Their most recent release, ‘Paralzyed Brain’, bought at the previous gig to this, still specifies their line-up as “at the time of this recording”. But this may be the first time I’ve seen them with the same line-up twice in a row. And they’ve now dropped that second half to their moniker. (There’s still countless side projects, but they stem from an Acid Mothership.) Perhaps, after years of permanent impermanence, all that stardust is finally starting to coalesce into constellations.
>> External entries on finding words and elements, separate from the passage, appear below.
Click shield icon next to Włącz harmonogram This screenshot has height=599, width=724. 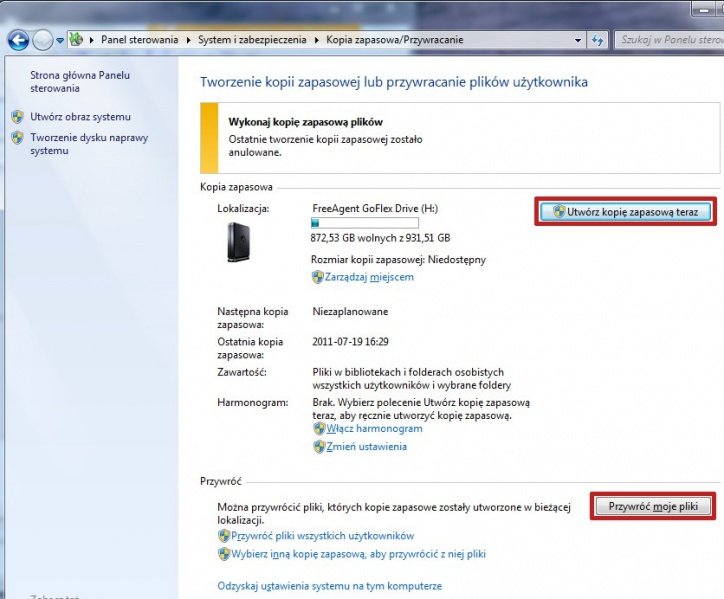click(x=319, y=428)
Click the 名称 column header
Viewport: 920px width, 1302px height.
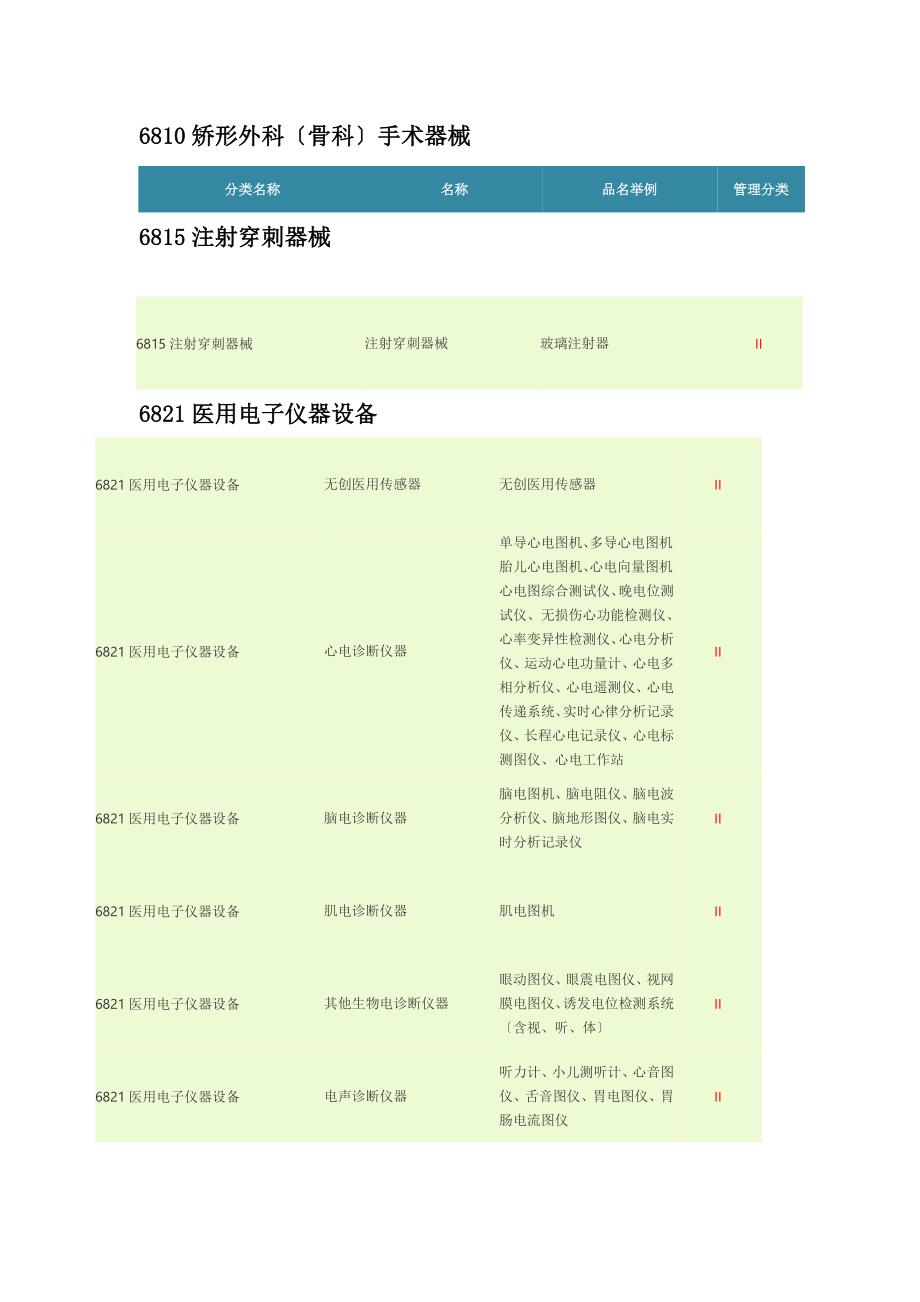tap(454, 189)
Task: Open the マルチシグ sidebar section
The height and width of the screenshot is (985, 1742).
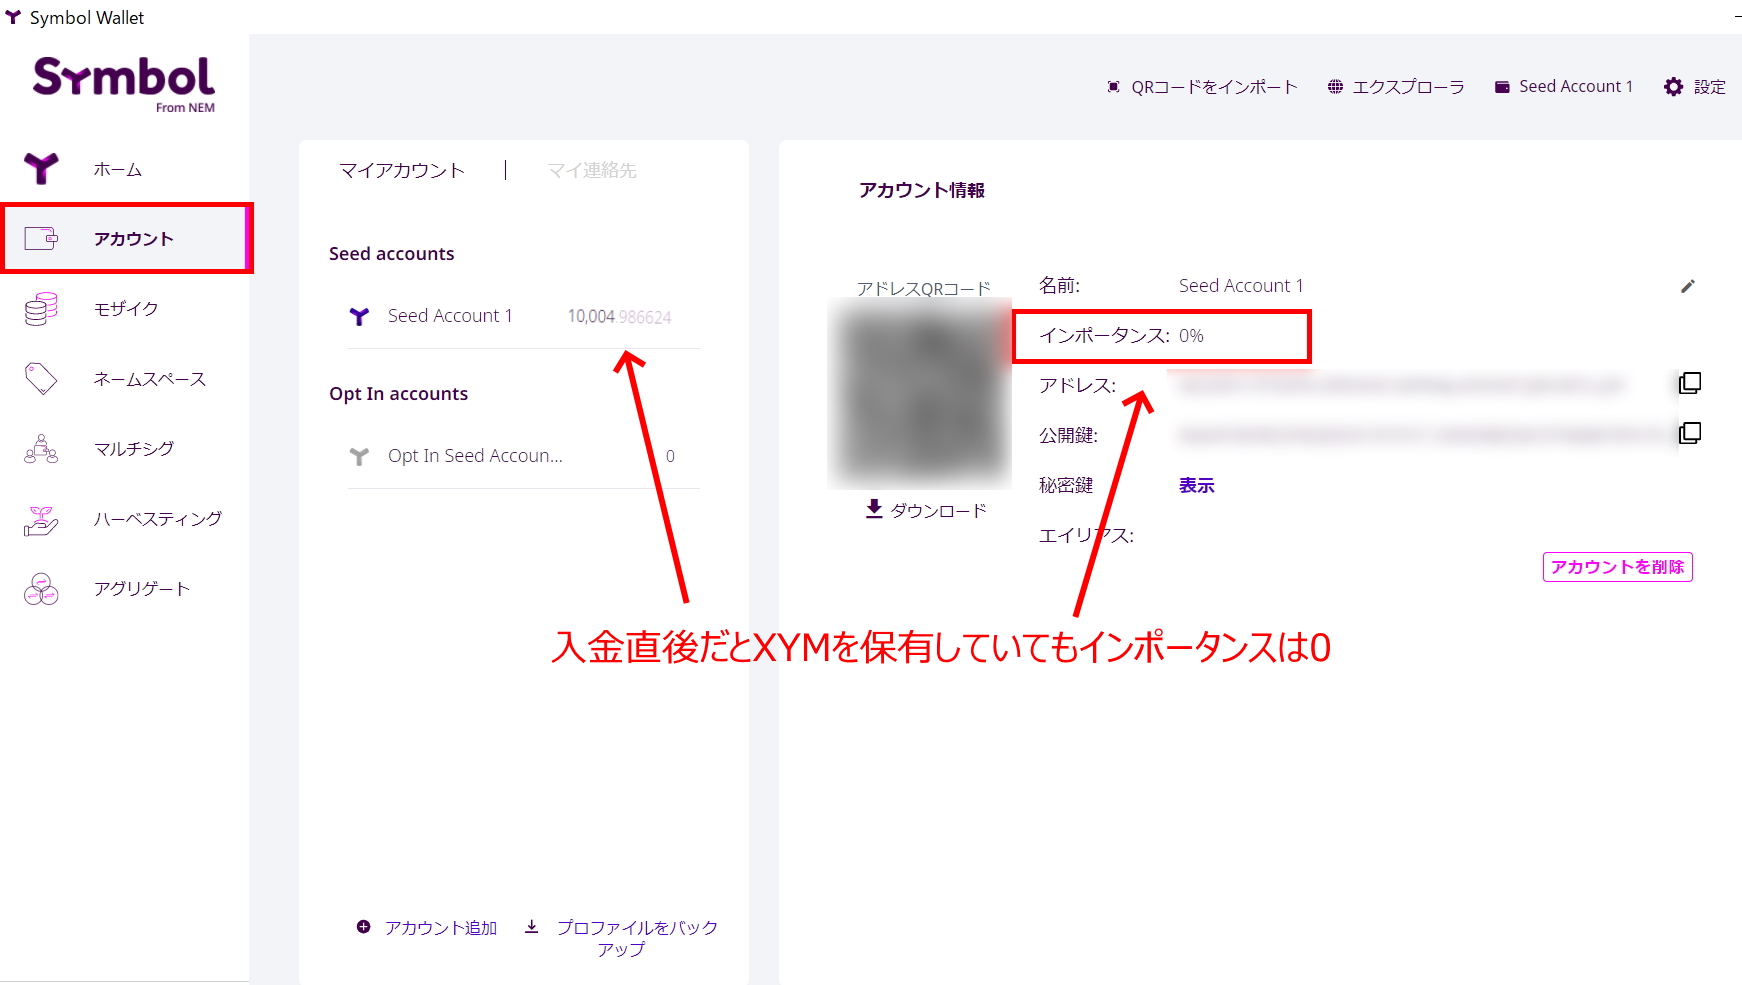Action: [x=133, y=448]
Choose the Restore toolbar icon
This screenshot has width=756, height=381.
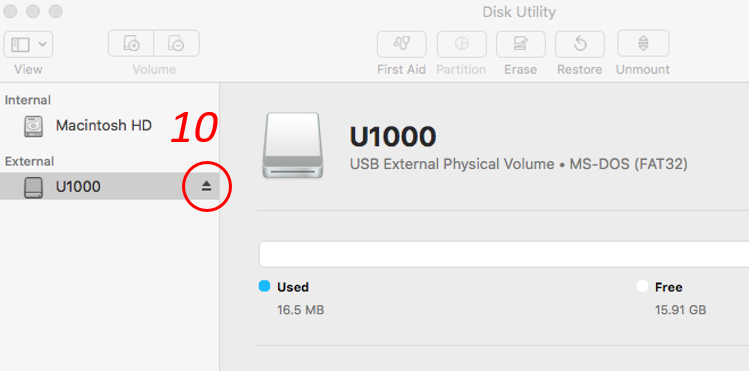(x=580, y=44)
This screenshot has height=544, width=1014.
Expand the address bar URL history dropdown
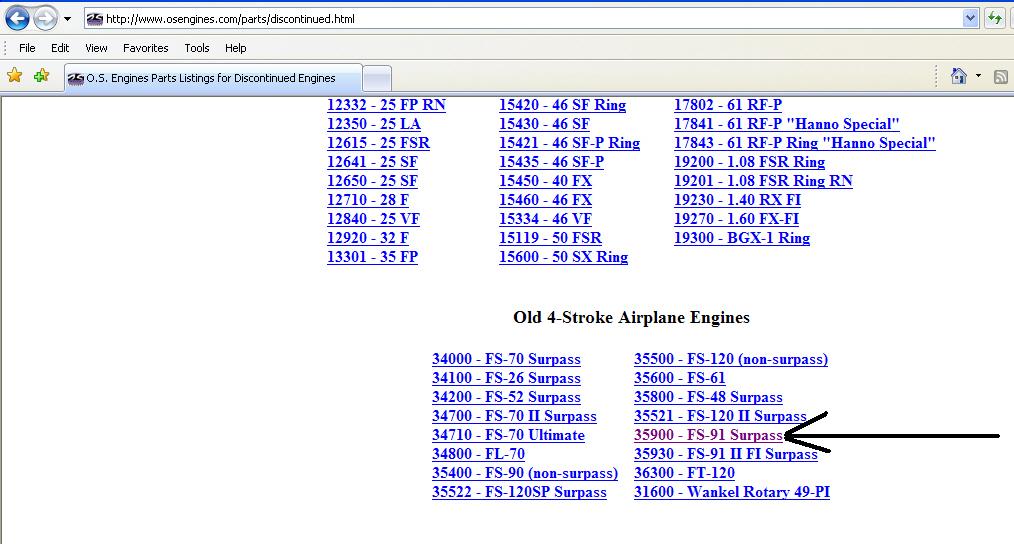coord(970,18)
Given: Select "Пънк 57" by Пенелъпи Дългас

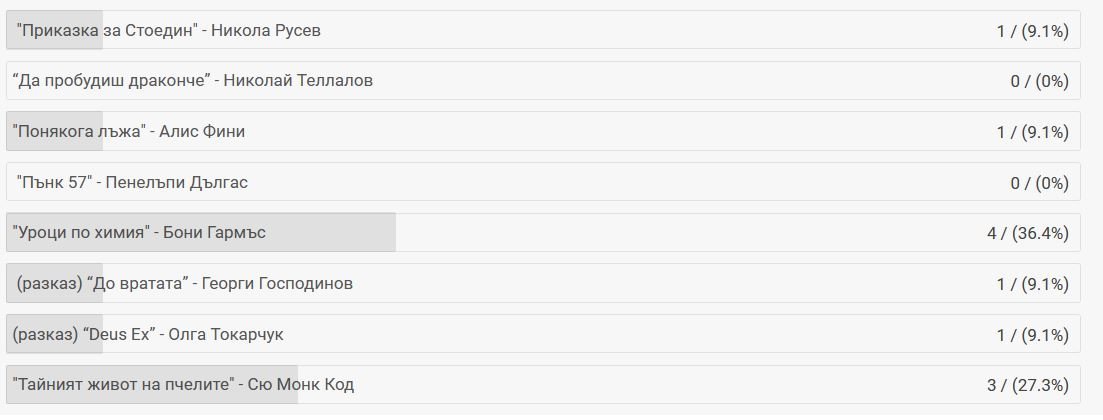Looking at the screenshot, I should click(x=132, y=182).
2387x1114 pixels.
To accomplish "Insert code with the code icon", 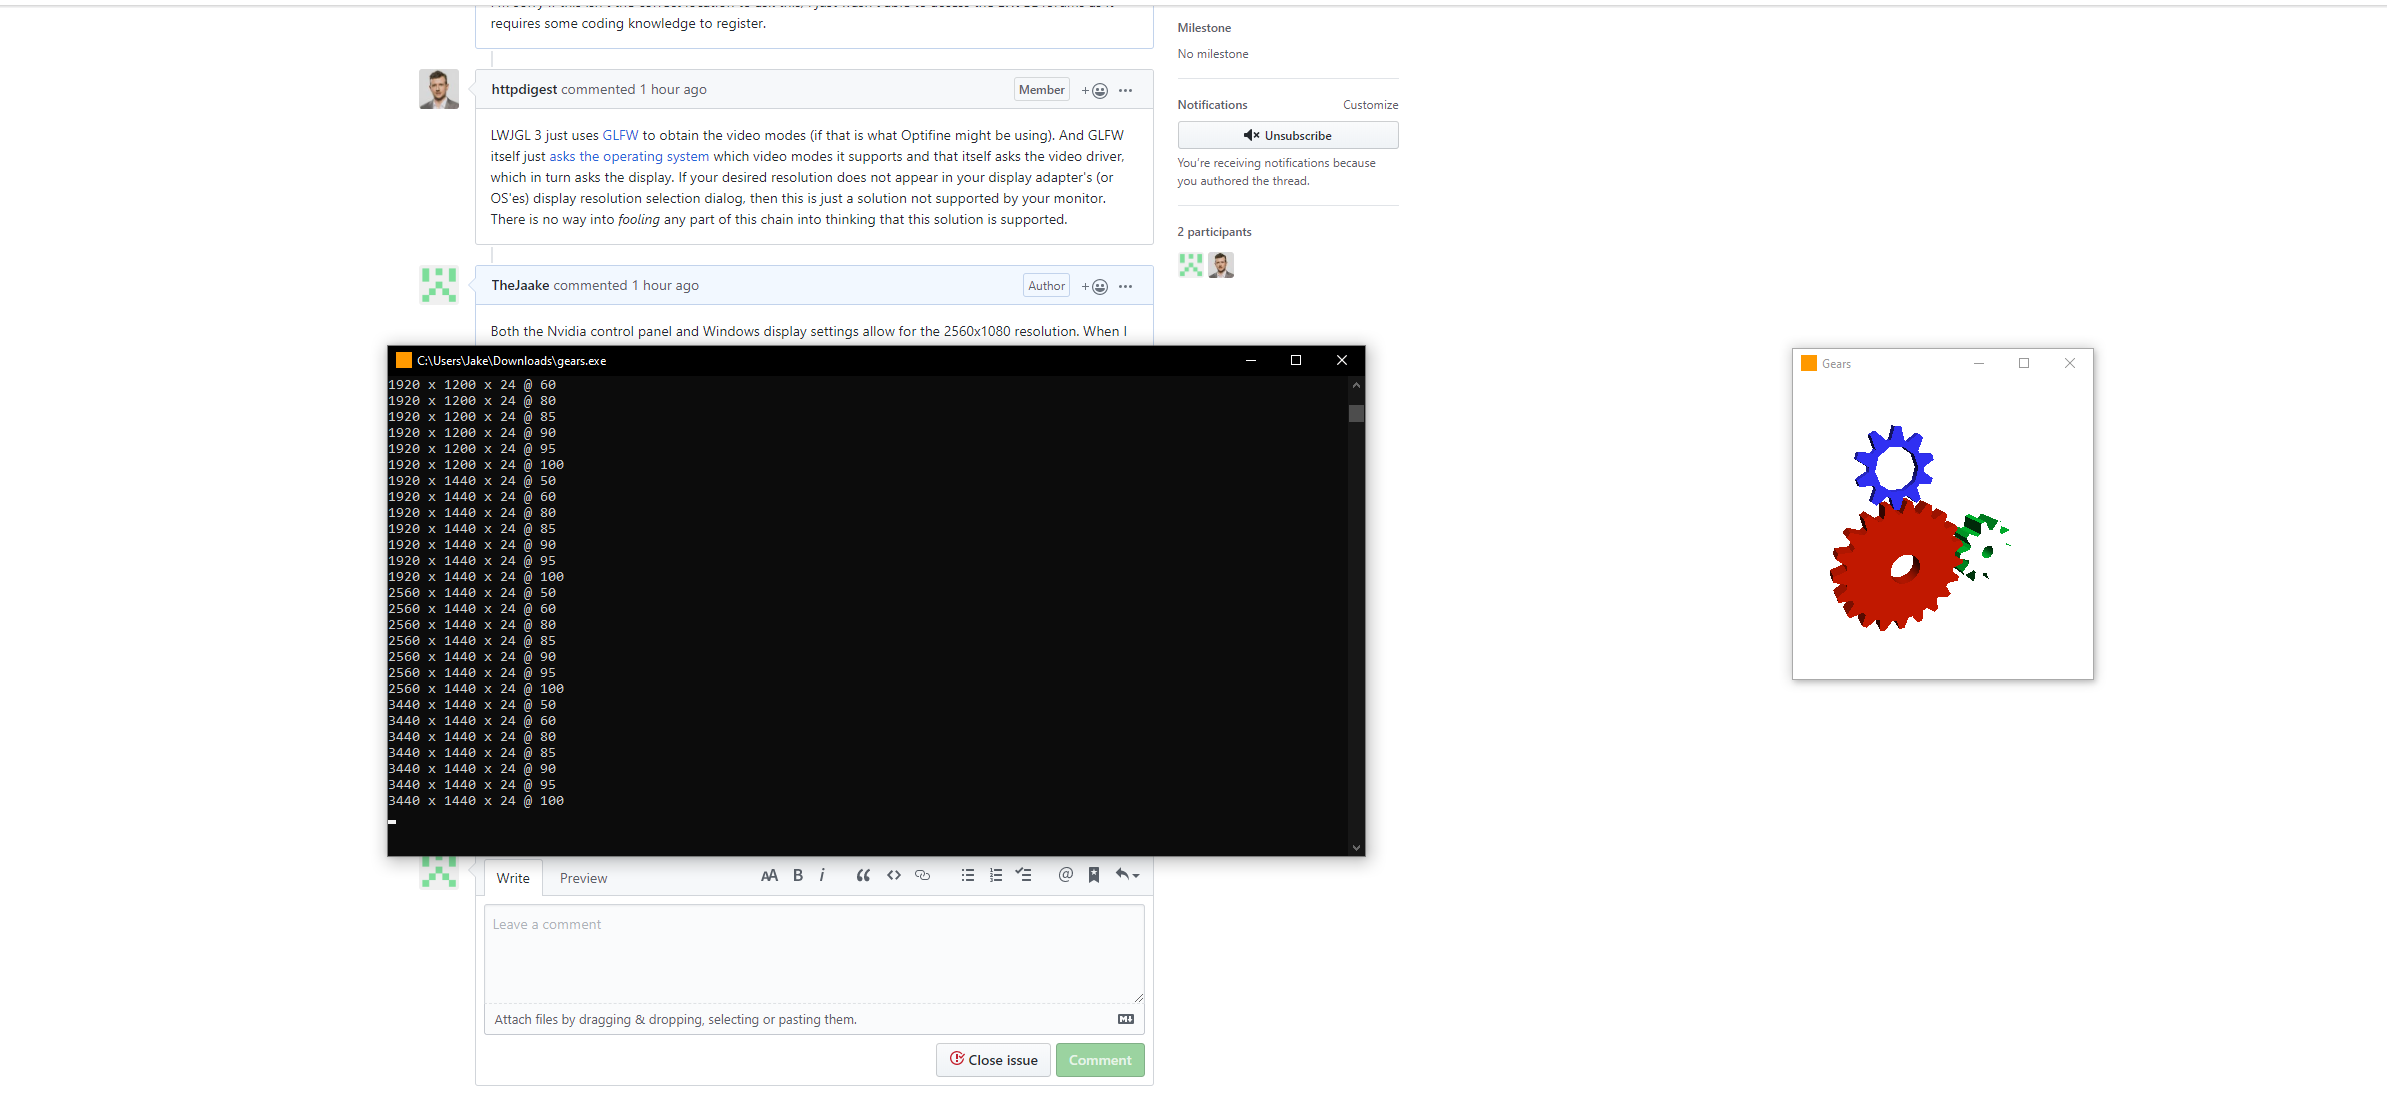I will tap(893, 875).
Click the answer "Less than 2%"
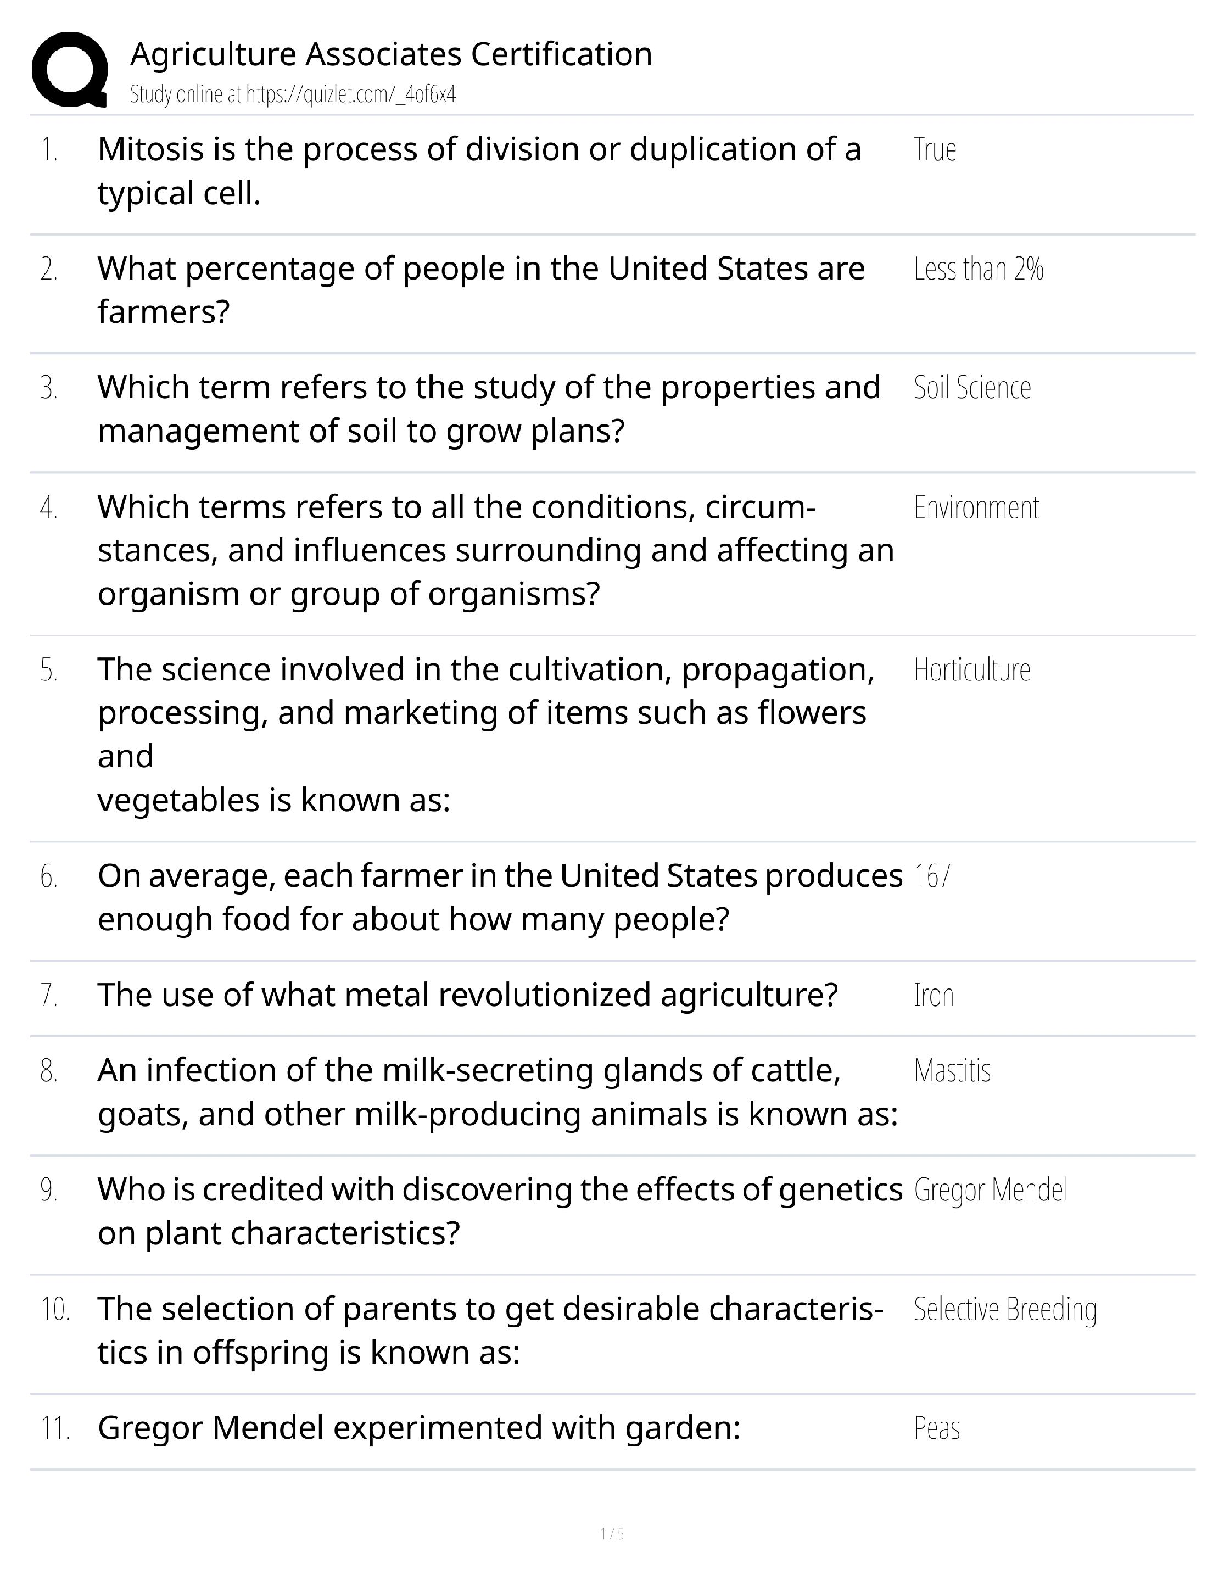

Not that any of this holds them back in the slightest. Even when they play classic tracks from their catalogue, they always give them a new twist. Try this version of ‘Cometary Orbital Drive’, (actually from Brighton) with the languid mantra-riff guitar offset quite awesomely by the tight, urgent rhythm section…
Last time they had Geoff Leigh sit in on flute, although I didn't make it to this show (i was away) I know he didnt play on this tour....
ReplyDeleteSo not quite the same lineup.
Ack! Not only did I mean to mention that I even did! Must have overtyped it at some point in getting to the final version. Anyway, the same line-up minus guest stars!